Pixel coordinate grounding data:
----------------------------------------
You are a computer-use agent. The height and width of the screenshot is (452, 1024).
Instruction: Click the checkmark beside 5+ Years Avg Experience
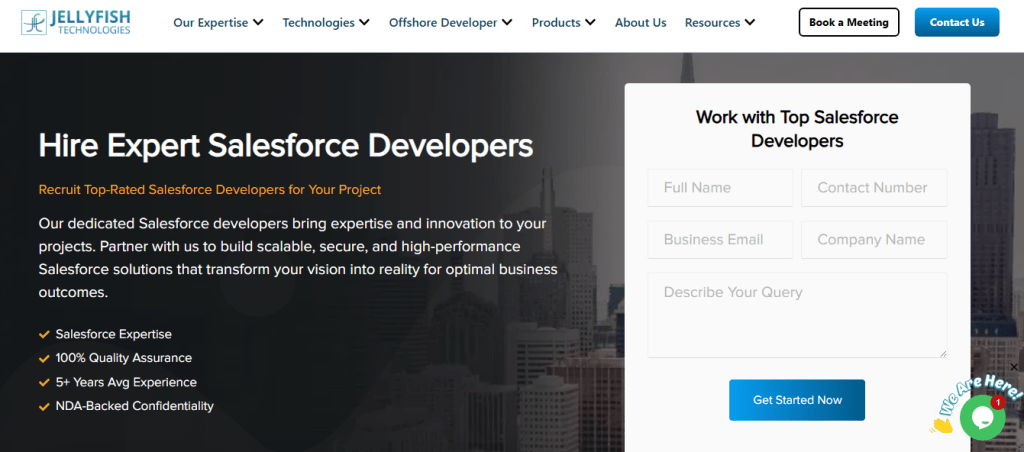click(x=44, y=382)
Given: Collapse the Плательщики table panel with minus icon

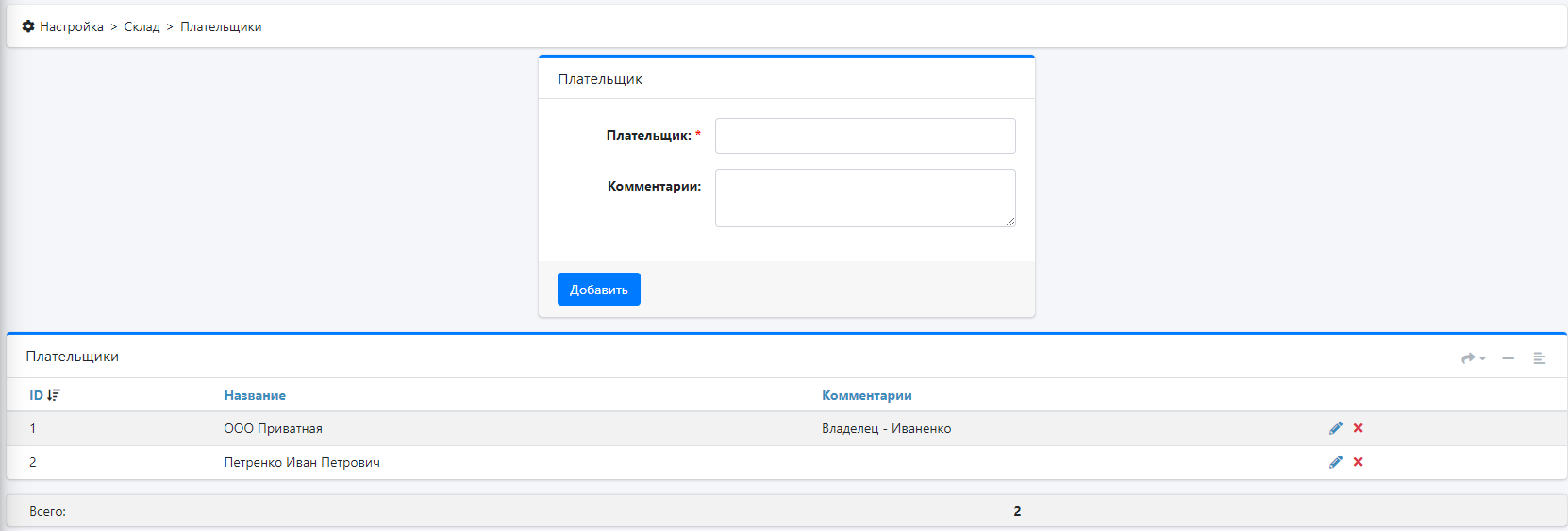Looking at the screenshot, I should [x=1508, y=358].
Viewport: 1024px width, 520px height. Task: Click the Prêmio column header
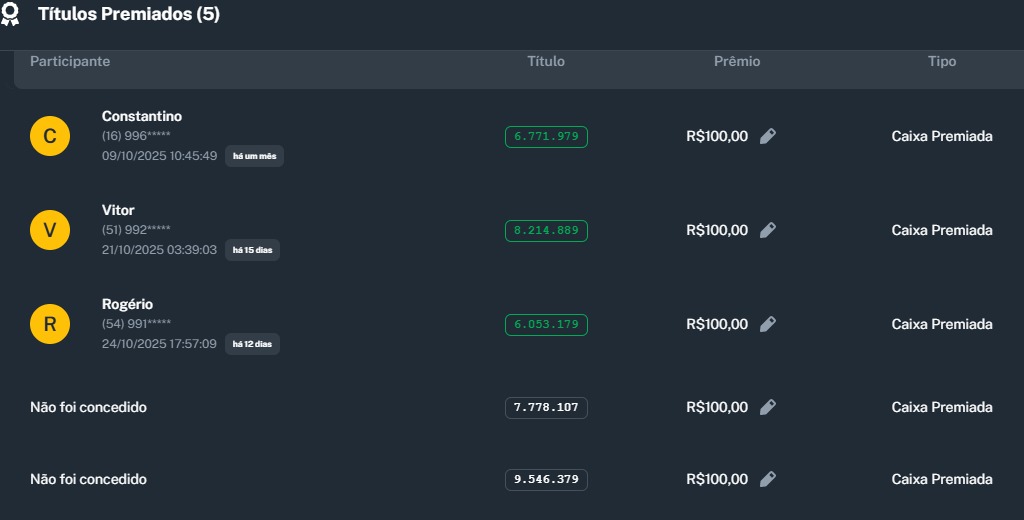pos(737,62)
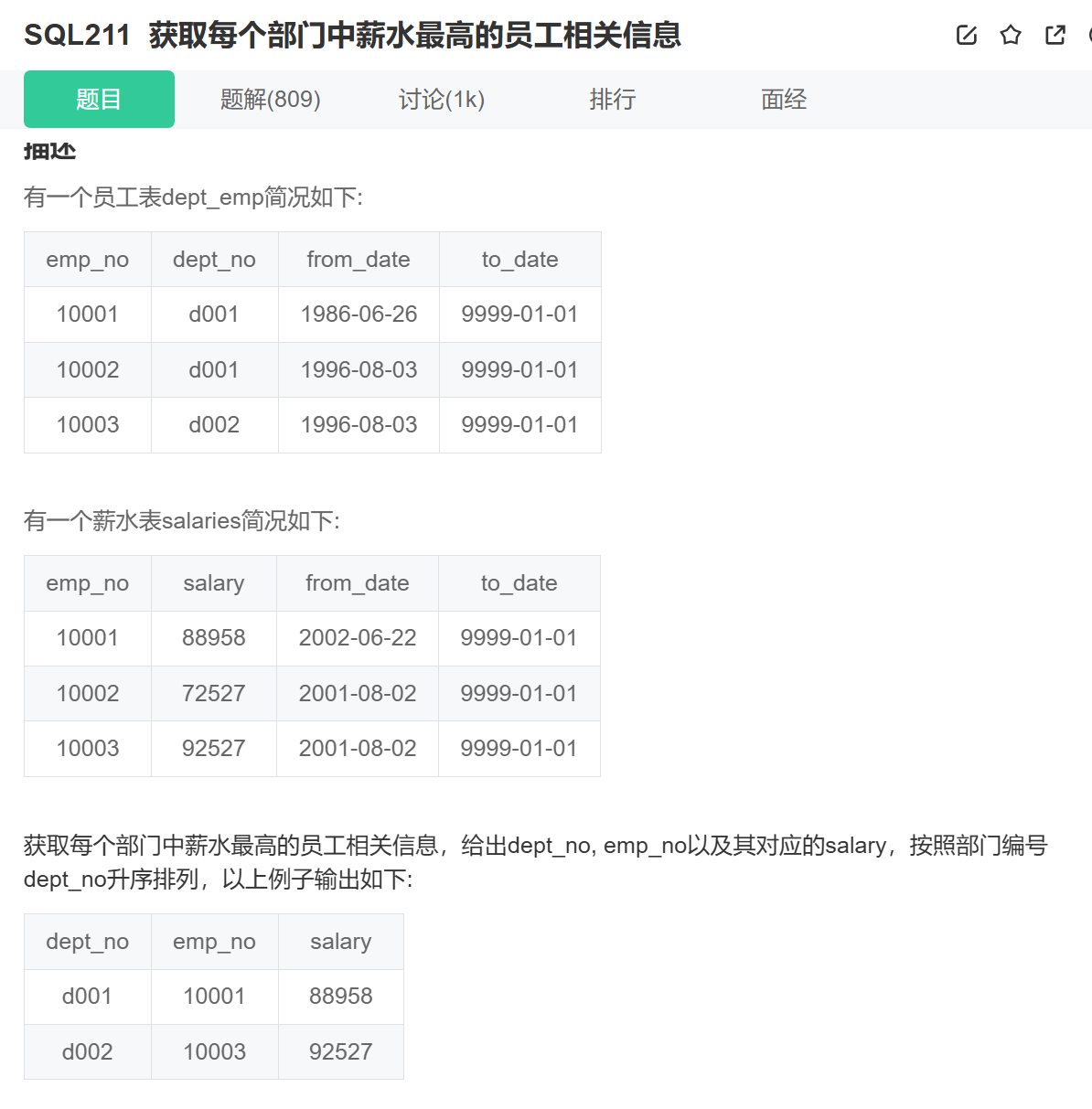The height and width of the screenshot is (1109, 1092).
Task: Select the green 题目 problem tab
Action: pos(99,99)
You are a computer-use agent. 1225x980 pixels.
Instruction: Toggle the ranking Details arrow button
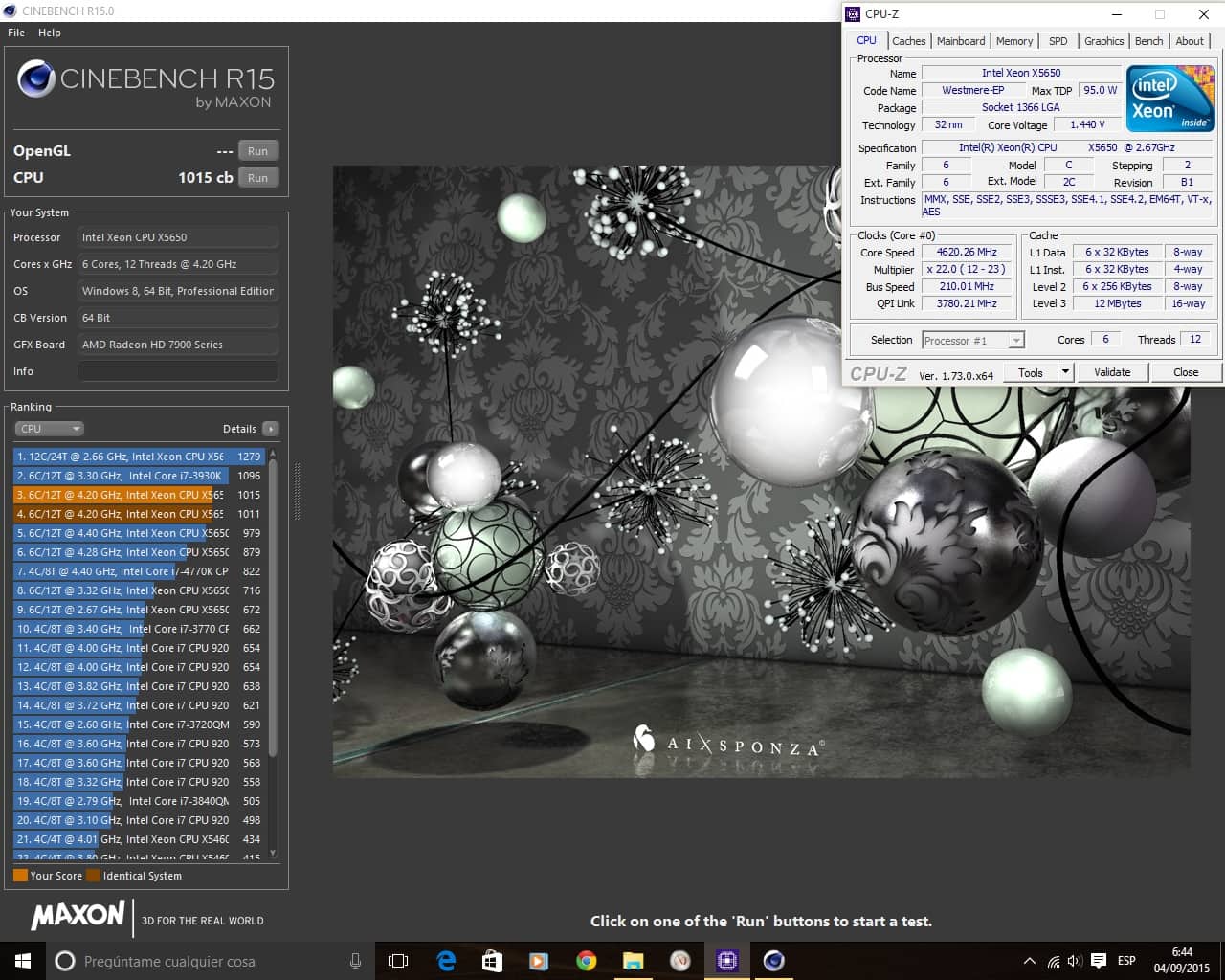(271, 429)
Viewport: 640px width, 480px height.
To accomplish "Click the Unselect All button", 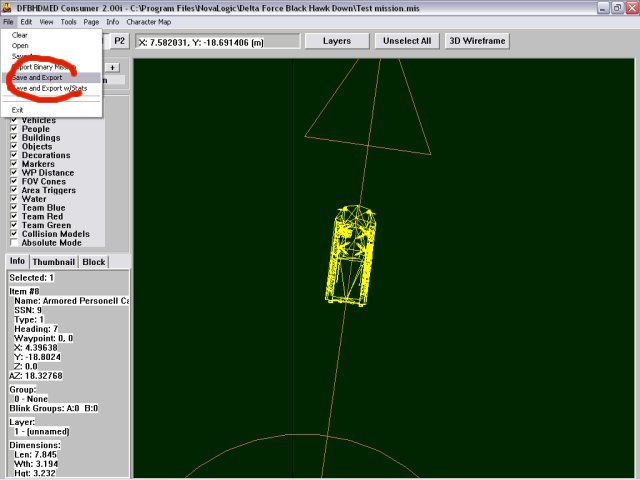I will pos(406,41).
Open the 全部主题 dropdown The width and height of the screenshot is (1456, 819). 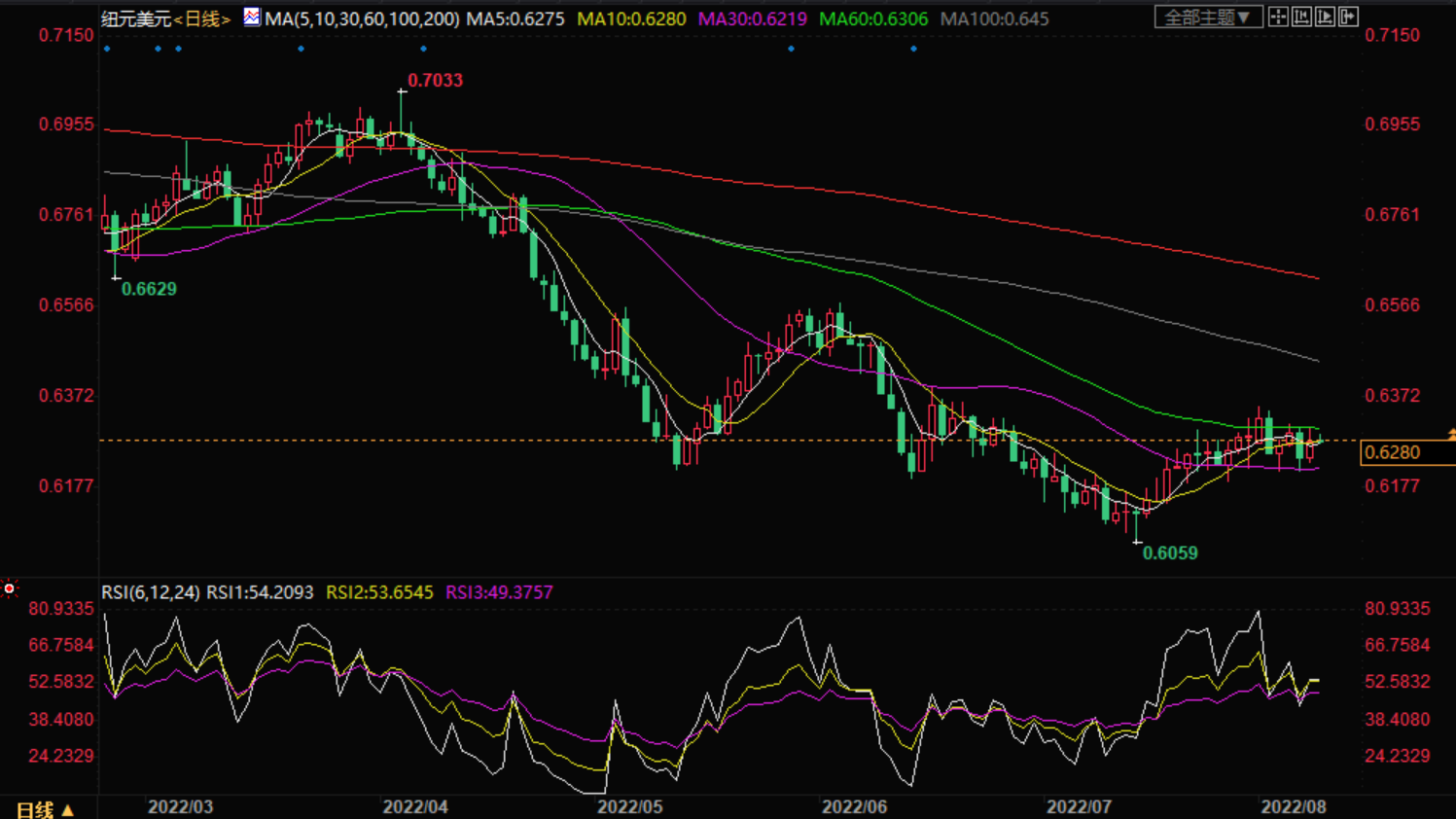click(x=1208, y=18)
----------------------------------------
-- Directions for this task --
Each line above that contains the word "agent" should be copied.

-- Problem solution --
You are a computer-use agent. The height and width of the screenshot is (452, 1024).
You are a computer-use agent. 1225x980 pixels.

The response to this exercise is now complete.